"The Giver of Stars" by Jojo Moyes, Pamela Dorman Books, 2019, 399 pages
Set in Kentucky during the worst of the Depression, the Works Progress Administration, sponsored by President Roosevelt, tried to create jobs for women who had no skills nor any way to hold a job. These small book collections became a lifeline to desperately poor families who never left home.
Margery was offered the position of recruiting women as Horseback Librarians of Kentucky. Started by a character in the neighborhood to provide employment for women to run mobile libraries that reached even into the mountain regions of Kentucky during the Great Depression. Such an interesting time of women’s history in the early 20th century.
Jojo Moyes uses an easy writing style, offering beautiful descriptions of the Kentucky mountains. The hills and ravines have an unexpected effect on the women who attempt to deliver books to the families who think they don’t want to learn to read.
Delivering books to the back country by mule or horse doesn't seem appropriate for Alice. She's a high-class girl from England who makes a tragically bad marriage but finds fulfillment in sharing literature with the mountain population. Her new husband is totally under his father’s control and doesn't defend her. Together they make her life a nightmare.
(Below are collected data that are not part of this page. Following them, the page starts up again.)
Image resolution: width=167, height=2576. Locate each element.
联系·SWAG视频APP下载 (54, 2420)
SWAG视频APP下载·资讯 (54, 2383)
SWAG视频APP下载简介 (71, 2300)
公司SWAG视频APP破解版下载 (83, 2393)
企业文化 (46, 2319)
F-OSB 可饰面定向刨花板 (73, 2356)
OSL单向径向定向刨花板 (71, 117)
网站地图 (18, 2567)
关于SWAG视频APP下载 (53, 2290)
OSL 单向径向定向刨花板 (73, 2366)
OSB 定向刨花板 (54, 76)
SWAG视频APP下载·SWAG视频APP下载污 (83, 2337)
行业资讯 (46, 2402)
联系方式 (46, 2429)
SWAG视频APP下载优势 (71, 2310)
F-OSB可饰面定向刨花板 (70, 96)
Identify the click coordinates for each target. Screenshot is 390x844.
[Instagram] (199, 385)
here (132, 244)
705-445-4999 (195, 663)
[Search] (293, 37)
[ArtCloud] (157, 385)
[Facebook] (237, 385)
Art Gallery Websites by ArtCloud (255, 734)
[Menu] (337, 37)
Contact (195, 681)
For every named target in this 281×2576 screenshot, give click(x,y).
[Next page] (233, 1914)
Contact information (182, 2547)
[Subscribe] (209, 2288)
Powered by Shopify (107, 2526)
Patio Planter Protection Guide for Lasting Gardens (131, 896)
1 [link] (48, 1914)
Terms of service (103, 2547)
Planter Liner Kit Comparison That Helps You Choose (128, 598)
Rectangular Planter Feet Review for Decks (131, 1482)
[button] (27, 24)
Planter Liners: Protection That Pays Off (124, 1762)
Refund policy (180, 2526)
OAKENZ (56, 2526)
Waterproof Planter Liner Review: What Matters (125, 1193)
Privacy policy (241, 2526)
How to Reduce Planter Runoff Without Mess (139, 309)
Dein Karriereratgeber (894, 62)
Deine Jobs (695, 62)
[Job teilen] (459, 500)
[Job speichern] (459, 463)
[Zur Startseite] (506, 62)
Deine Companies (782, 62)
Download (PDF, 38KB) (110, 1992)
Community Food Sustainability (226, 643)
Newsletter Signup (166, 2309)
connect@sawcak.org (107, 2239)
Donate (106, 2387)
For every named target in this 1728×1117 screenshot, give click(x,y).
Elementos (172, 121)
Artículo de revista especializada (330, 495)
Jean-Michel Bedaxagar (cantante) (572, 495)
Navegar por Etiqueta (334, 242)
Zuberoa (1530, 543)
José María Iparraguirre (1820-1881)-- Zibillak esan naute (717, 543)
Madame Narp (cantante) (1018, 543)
When a murder occurs on a high mountain path, Margery is accused since it happened on her delivery route. The townspeople who opposed the library insisted it offered a reason to get rid of the library and books. The trial and courtroom scenes show a picture of backwoods injustice during early 20th century.
Moyes draws such compelling characters with strong personalities, quite different from her previous books of contemporary romance. She captures the magic of novels that bring communities together. She portrays women’s friendships and a few good men willing to defend the women.
The four women dare to support one another, which leads into danger. The story breaks new ground with this historical novel and may be her best as we read incidents of drama, humor and heartache but mostly love.